India Today built an AI newsroom platform with Google. It's called Pragya, and it's live.

On May 7, 2026, India Today Group — one of India's largest media organizations — announced that its AI newsroom platform Pragya is in production, with named metrics.

Developed in partnership with Google and integrated into the group's CMS, Pragya generates keywords, highlights, kickers, and draft stories. A companion journalist app lets field reporters upload text, video, audio, and documents in real time. A human editorial review layer sits on top — what Vice Chairperson Kalli Purie calls the "AI Sandwich": machine efficiency between human judgment at the start and editorial verification at the end.

The group reports a 30% reduction in publishing turnaround time, a 10% increase in content production, and a doubling of user engagement measured by pages per session.

These are self-reported figures. No independent audit. The source is a press release distributed via a tech publication. But the platform has a name, an executive owner, a named technology partner, and a date — all missing from most newsroom AI announcements.
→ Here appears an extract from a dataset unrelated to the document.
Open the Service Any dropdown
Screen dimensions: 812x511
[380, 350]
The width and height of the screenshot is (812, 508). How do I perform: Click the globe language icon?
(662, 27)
What's worth watching: this is a Google News Initiative partnership. GNI has funded newsroom AI projects across dozens of countries. Pragya is one of the first where a major Indian publisher has publicly attached its own brand name, operational metrics, and an executive commitment to a GNI-built platform. The funding source is also the technology provider. That doesn't invalidate the metrics — but it does define the incentive structure.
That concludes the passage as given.